EXCERPT TO READ:
The DMD mutations database
The dystrophin protein

The dystrophin-associated complex

Full-length dystrophin is a large, rod-shaped protein of 427 kDa composed of 3685 amino acid residues. In skeletal muscle fibers, the protein localizes at the cytoplasmic face of the sarcolemma (Watkins et al.), where it constitutes 5% of sarcolemmal protein and 0.002% of total striated muscle protein (Hoffman et al.). Dystrophin is present in normal individuals from fetal life onwards in all skeletal, heart and smooth muscle, and in some neuronal cell types.

At the sarcolemma, dystrophin is part of a macromolecular group of proteins collectively referred to as the dystrophin-associated protein complex (DAP) and include sarcoglycans (α, β, δ, γ, ε), dystroglycan (α, β), dystrobrevins, syntrophins (α, β), sarcospan, caveolin-3, and NO synthase proteins (Lapidos, K.A. et al.). Dystrophin binds to the intracellular cytoskeleton by associating with actin filaments at its N-terminus, whereas at its C-terminus dystrophin interacts with members of the DAP, including β-dystroglycan. On the extracellular side of the membrane, α-dystroglycan, binds to β-dystroglycan and also acts as a receptor for the extracellular-matrix.


Structure of the dystrophin

Based on its primary structure, the dystrophin can be divided into four distinct structural domains: (1) the N-terminal actin-binding domain (aa 14-240), (2) the large triple helical spectrin-like domain (aa 253-3040) composed of 24 repeating units similar to those in β-specrin, which are predicted to form triple-helical coiled-coils, (3) the cysteine-rich domain (aa 3080- 3360) and the C-terminal domain (aa 3361- 3685) (Koenig, M., Monaco, A. P., and Kunkel, L. M.). A second actin binding domain has been identified in the rod region in spectrin repeats 11 through 17. The flexible hinge regions (H1-H4) are proline-rich sequences that interrupt the rod domain. The C-terminal region contains a number of protein domains that form the binding sites for some of the components of the DAP. These are the WW domain (WW), the ZZ domain (ZZ) that is located in the cysteine-rich region (CYS), and the coiled-coil domain (CC) in the C terminus (CT). The 15 C-terminal amino acids of -dystroglycan constituted a unique binding site for the second half of the hinge 4 and the cysteine-rich domain of dystrophin (amino acids 3054-3271) (Jung et al.). The extreme carboxyl-terminal region is α-helical in nature and mediates its interaction with the syntrophins (Suzuki et al.)

The four shorter dystrophin isoforms retain the cysteine-rich and C-terminal domains of dystrophin, preserving the binding sites for dystroglycan, dystrobrevin, and syntrophin, with various extensions into the spectrin-like repeats domain. They all lack the actin-binding terminus suggesting they may have other functions different from those ascribed to full-length dystrophin. Of the different isoforms, Dp140 and Dp71 have both been associated with an increased risk of mental retardation which suggests a strong presence of these isoforms in the central nervous system (Bardoni et al., Moizard et al., Mehler).

TASK LIST:
A: According to the dystrophin text, why might the four shorter dystrophin isoforms have functions different from those of full-length dystrophin? Answer in one to three sentences.
B: Duplicate the part of the dystrophin text starting at "The DMD mutations" and ending at "neuronal cell types.".

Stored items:
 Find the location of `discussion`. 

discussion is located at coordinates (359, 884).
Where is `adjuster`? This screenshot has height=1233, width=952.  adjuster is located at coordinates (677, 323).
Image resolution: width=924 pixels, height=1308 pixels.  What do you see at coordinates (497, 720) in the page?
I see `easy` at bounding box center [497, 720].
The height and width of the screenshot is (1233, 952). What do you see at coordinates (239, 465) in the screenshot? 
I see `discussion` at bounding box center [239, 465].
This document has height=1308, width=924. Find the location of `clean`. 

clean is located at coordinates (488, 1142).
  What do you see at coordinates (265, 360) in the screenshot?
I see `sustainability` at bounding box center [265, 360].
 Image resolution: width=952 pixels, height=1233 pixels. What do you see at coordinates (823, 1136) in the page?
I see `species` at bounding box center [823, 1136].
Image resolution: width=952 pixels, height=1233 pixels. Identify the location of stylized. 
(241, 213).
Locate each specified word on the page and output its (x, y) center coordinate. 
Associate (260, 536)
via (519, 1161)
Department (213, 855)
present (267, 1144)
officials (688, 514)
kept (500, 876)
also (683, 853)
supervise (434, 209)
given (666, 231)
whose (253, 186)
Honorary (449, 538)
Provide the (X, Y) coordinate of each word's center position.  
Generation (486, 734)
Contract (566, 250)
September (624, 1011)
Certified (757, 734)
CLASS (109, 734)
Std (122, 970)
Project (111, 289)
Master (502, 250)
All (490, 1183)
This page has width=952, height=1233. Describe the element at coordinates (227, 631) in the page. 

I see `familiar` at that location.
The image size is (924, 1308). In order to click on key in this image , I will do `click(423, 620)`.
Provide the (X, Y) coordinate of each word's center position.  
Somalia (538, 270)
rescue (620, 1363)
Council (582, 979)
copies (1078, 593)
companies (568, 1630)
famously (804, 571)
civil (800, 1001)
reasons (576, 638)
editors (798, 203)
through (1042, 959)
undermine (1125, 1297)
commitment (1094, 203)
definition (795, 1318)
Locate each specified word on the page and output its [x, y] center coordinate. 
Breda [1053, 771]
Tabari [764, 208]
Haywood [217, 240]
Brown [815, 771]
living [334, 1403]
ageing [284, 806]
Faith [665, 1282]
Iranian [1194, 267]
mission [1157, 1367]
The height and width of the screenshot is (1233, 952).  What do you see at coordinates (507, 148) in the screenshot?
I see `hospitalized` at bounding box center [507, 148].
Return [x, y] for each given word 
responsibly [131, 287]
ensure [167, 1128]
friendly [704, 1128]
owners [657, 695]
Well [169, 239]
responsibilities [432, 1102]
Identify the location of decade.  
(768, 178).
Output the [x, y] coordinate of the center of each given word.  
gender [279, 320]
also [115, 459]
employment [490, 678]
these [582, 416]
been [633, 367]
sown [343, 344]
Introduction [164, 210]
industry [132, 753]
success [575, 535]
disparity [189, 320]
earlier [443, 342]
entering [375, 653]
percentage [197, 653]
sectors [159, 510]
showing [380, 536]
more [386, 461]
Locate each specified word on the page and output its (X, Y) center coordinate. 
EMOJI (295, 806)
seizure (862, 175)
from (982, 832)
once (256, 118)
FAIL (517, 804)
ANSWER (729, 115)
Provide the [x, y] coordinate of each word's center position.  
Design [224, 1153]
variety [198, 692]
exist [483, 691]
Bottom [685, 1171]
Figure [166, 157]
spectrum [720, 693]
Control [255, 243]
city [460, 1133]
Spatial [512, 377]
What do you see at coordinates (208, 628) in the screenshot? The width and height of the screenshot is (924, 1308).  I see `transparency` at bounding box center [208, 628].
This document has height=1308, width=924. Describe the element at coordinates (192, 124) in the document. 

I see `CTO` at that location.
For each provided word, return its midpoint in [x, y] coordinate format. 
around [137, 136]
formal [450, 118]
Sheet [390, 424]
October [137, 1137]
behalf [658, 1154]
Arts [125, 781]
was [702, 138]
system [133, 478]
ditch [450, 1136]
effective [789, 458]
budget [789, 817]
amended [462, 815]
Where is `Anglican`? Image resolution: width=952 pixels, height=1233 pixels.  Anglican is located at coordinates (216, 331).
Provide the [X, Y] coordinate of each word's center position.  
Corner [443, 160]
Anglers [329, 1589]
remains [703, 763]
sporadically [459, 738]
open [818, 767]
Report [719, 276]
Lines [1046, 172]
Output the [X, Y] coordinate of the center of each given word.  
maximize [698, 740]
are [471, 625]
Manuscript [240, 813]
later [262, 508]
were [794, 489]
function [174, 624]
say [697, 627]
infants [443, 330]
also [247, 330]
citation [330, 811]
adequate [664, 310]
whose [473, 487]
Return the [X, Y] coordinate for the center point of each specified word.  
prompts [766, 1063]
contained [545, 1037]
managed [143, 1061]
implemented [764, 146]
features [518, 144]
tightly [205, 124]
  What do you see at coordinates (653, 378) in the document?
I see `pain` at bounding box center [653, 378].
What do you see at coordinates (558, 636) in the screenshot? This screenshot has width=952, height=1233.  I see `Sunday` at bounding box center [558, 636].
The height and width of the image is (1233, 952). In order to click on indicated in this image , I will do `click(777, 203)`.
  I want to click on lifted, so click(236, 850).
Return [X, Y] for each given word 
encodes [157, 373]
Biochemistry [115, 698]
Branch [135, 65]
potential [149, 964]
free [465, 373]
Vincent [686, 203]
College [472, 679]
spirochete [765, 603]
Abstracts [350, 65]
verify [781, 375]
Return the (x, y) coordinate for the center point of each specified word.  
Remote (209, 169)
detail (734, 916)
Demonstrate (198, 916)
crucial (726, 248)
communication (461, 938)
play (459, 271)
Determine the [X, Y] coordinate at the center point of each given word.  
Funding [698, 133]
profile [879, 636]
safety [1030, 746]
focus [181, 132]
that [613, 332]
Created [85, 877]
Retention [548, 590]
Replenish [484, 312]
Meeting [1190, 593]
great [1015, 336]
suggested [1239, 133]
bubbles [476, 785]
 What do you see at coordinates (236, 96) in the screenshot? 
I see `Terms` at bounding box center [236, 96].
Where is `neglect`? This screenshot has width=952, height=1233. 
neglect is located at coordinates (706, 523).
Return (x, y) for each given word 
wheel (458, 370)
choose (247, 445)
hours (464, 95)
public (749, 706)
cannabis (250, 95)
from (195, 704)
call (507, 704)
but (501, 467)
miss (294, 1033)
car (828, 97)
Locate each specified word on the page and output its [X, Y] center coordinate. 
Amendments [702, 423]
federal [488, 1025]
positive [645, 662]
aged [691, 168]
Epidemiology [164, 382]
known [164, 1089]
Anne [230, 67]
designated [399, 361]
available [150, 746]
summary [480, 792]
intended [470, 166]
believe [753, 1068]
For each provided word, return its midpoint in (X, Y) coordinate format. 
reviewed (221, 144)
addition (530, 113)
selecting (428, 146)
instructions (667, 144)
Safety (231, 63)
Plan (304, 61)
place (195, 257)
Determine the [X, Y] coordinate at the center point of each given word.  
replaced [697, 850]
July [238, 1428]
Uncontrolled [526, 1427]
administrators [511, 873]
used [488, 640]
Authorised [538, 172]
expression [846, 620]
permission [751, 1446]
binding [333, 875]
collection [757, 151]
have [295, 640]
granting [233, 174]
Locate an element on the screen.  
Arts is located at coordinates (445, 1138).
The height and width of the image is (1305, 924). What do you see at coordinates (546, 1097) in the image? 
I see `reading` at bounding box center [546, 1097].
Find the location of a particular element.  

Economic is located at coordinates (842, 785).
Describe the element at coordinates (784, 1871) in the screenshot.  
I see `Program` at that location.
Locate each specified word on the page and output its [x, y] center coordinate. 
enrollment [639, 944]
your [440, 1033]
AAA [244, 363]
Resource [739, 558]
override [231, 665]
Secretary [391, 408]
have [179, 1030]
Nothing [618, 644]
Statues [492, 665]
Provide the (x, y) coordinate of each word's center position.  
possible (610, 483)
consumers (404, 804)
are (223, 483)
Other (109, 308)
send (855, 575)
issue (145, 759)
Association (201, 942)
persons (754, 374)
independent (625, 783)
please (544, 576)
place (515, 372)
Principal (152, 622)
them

ANSWERS FOR EACH ITEM:
A: All four shorter isoforms lack the actin-binding terminus. This suggests that they may have functions different from those of full-length dystrophin.

B:
The DMD mutations database
The dystrophin protein

The dystrophin-associated complex

Full-length dystrophin is a large, rod-shaped protein of 427 kDa composed of 3685 amino acid residues. In skeletal muscle fibers, the protein localizes at the cytoplasmic face of the sarcolemma (Watkins et al.), where it constitutes 5% of sarcolemmal protein and 0.002% of total striated muscle protein (Hoffman et al.). Dystrophin is present in normal individuals from fetal life onwards in all skeletal, heart and smooth muscle, and in some neuronal cell types.